The task calls for the lines below from the line with "Viewport: 1372px width, 873px height." to the line with "the 144 data", both ends included, copied exactly, without any pictures.

_Exercise material_
┌────────

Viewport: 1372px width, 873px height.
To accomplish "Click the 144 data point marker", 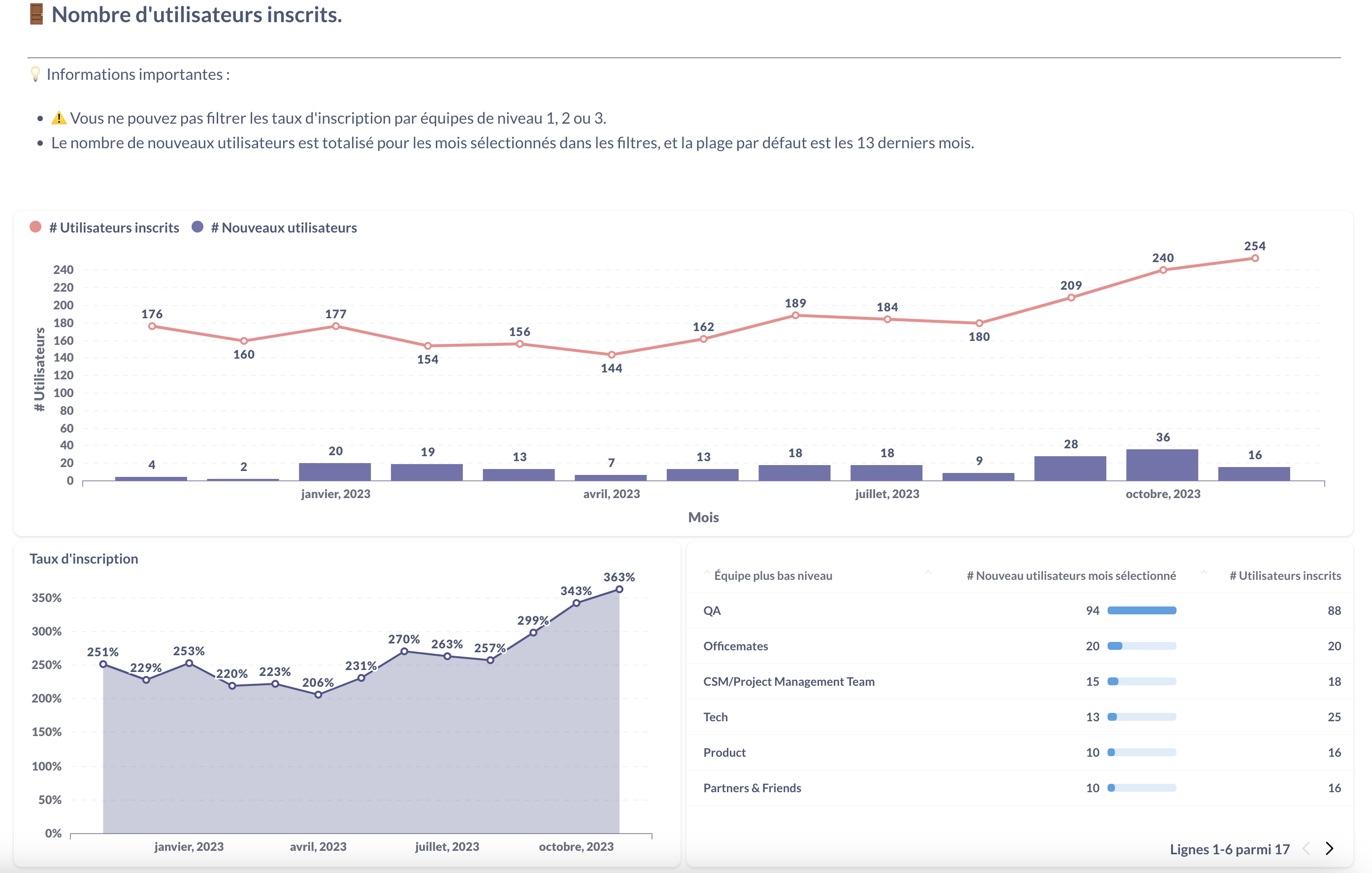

└────────
┌────────

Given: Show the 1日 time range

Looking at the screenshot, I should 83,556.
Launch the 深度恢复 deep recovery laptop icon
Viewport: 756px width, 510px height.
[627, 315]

└────────
┌────────

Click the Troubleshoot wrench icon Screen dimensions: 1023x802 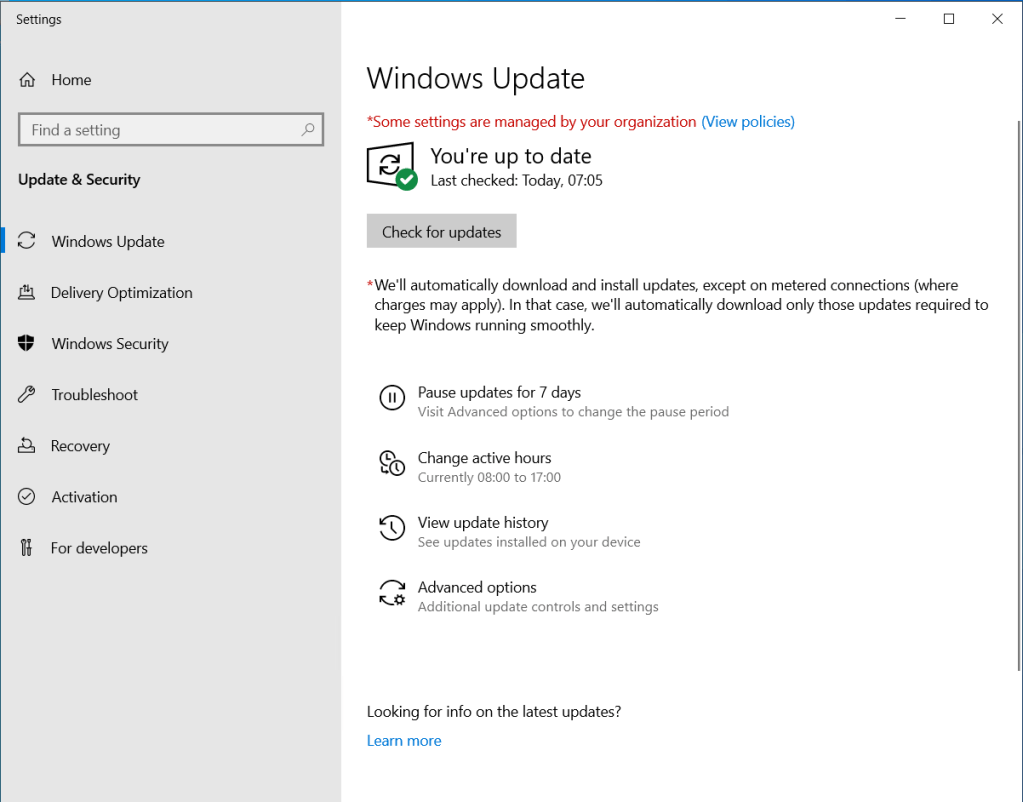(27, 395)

└────────

_Worked solution_
Viewport: 1372px width, 873px height.
To accomplish "Click the 144 data point marker", 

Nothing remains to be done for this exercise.